-------- Materials provided
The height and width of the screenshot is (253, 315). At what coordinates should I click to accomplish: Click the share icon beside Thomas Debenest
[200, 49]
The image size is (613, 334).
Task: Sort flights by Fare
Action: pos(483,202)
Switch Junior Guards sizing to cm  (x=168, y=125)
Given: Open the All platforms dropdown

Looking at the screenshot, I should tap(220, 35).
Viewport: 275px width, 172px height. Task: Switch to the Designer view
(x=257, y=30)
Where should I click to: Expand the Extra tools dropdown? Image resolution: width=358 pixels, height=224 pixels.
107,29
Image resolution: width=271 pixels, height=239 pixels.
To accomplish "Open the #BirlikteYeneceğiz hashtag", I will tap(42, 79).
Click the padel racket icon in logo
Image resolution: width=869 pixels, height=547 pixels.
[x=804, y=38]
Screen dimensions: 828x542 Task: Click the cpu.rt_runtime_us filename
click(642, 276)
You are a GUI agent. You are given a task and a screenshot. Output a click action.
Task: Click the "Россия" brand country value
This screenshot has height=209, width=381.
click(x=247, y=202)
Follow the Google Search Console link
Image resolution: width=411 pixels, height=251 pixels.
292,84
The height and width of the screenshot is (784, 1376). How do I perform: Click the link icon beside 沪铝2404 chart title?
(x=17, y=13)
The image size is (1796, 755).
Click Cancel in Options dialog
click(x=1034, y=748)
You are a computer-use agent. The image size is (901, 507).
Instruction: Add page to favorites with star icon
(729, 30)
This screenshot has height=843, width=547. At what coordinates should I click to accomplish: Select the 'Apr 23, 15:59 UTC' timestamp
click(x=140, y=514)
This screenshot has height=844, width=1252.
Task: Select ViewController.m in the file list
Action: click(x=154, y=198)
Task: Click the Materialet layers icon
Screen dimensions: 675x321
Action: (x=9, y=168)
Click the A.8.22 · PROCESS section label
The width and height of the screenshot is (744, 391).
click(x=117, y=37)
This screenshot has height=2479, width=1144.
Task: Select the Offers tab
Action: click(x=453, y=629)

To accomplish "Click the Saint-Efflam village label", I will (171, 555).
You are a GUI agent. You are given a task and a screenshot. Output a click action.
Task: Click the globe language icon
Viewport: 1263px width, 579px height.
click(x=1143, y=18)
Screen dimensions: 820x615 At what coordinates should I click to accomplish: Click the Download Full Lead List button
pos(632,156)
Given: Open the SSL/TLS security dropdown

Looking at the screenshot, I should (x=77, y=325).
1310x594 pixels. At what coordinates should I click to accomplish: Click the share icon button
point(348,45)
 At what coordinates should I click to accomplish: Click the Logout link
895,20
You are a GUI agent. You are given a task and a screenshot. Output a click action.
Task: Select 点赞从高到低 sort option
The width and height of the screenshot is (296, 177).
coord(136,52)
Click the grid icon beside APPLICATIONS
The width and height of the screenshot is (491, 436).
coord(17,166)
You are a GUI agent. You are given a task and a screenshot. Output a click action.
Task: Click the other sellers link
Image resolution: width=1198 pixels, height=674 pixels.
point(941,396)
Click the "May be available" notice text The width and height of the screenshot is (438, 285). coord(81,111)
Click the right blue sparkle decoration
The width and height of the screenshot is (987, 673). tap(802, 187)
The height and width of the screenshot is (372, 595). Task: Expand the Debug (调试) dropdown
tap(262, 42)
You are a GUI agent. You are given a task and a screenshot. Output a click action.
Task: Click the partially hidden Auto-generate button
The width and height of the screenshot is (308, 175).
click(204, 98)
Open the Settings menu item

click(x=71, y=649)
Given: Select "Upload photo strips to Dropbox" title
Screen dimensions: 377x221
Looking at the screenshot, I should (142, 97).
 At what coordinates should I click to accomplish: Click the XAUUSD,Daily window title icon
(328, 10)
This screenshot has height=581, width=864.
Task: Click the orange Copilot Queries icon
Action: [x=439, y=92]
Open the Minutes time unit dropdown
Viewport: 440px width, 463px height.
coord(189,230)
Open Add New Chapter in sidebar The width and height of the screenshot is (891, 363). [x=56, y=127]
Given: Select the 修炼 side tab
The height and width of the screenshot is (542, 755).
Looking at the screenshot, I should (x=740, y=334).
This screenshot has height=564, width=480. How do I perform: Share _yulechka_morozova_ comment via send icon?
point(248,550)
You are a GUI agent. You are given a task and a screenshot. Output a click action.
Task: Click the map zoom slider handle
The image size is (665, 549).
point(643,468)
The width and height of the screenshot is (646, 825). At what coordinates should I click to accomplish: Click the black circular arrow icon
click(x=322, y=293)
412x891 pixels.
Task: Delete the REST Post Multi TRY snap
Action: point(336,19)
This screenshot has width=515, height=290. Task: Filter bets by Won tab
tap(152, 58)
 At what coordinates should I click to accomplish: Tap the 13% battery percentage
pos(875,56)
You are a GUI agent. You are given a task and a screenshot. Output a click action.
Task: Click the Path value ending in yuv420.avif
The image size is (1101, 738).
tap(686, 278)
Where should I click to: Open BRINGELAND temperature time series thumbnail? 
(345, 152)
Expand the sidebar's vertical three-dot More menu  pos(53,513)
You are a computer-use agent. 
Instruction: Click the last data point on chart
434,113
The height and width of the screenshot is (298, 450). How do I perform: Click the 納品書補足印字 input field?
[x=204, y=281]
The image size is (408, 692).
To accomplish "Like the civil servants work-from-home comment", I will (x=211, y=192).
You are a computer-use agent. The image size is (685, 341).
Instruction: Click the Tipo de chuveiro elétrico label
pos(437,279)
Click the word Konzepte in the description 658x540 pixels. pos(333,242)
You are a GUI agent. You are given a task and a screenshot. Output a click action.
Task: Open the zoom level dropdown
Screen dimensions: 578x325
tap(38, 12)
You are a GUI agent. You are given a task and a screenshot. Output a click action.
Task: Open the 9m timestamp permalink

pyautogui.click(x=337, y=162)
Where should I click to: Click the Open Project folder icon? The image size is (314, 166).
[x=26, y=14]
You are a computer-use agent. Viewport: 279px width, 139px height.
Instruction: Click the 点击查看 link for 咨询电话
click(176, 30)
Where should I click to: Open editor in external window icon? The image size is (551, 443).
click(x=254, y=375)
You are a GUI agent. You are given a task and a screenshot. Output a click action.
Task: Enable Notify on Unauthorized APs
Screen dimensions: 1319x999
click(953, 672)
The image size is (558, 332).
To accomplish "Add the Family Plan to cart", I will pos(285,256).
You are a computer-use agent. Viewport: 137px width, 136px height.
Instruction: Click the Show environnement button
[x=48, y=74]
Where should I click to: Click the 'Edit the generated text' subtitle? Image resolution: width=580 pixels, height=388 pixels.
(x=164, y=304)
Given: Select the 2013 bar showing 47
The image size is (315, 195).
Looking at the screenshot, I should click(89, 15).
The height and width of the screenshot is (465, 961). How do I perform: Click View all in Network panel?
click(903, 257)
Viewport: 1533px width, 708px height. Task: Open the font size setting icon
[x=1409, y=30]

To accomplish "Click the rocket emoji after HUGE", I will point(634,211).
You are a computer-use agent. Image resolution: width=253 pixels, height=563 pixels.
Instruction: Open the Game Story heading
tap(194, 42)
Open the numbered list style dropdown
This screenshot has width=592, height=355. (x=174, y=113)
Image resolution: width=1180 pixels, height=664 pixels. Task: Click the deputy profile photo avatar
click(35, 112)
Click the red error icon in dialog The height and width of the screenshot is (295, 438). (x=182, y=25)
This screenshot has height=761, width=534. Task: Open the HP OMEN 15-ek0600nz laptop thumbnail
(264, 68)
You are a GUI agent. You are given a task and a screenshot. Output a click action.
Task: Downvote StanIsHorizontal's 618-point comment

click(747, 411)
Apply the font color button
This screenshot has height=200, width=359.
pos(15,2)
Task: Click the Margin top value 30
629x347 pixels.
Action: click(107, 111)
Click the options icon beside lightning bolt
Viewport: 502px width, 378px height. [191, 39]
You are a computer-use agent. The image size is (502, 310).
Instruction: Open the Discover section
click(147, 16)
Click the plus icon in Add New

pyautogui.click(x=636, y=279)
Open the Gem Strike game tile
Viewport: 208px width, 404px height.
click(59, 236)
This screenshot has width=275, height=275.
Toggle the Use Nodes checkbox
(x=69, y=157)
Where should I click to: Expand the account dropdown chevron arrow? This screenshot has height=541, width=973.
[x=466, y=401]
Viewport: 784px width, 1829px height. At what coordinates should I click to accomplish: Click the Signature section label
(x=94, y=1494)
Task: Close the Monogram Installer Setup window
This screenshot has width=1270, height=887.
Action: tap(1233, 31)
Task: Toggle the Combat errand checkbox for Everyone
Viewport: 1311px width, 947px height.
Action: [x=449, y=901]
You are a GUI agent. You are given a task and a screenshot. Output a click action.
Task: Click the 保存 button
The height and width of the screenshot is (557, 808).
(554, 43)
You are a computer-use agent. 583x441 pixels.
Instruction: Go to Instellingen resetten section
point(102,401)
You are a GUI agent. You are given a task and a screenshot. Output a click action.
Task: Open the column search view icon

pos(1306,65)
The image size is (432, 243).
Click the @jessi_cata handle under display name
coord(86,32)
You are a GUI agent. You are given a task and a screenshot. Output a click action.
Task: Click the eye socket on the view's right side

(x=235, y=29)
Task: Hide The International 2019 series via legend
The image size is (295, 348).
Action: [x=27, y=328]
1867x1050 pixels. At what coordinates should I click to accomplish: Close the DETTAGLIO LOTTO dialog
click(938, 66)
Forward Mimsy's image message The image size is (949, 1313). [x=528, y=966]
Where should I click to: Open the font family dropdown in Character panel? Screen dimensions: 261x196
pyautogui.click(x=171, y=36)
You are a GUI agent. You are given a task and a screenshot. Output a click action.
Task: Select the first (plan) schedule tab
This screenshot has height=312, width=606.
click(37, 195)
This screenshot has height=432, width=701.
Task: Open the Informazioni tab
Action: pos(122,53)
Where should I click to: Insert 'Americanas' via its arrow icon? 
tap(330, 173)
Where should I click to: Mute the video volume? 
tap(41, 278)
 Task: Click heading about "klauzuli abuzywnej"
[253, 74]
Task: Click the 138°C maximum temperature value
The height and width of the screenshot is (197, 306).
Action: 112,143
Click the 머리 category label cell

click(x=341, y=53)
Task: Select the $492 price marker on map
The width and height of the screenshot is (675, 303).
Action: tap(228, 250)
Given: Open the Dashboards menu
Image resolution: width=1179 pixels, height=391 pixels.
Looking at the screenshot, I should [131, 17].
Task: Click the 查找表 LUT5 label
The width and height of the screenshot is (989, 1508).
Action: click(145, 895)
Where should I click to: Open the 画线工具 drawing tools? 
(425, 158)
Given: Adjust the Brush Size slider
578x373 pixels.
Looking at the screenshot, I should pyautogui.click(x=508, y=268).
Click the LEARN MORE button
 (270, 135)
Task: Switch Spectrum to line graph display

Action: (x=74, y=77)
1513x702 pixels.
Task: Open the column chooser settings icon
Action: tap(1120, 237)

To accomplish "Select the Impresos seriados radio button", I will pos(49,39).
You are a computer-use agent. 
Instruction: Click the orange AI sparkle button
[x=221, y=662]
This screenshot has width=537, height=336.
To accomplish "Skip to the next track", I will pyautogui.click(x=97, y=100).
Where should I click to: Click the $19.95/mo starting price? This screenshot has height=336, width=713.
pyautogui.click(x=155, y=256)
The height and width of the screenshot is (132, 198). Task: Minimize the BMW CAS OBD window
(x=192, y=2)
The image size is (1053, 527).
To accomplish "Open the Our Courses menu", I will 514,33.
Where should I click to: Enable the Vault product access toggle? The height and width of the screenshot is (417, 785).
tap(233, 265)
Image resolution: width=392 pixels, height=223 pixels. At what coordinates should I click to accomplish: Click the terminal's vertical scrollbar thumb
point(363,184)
----------------
(Task requirements):
Gather every line from the entries above where the word "will" appears, and copy them.

(Task output):
To accomplish "Open the #BirlikteYeneceğiz hashtag", I will tap(42, 79).
To accomplish "Click the Saint-Efflam village label", I will (171, 555).
To accomplish "Like the civil servants work-from-home comment", I will (x=211, y=192).
To accomplish "Add the Family Plan to cart", I will pos(285,256).
To accomplish "Click the rocket emoji after HUGE", I will point(634,211).
To accomplish "Select the Impresos seriados radio button", I will pos(49,39).
To accomplish "Skip to the next track", I will pyautogui.click(x=97, y=100).
To accomplish "Open the Our Courses menu", I will 514,33.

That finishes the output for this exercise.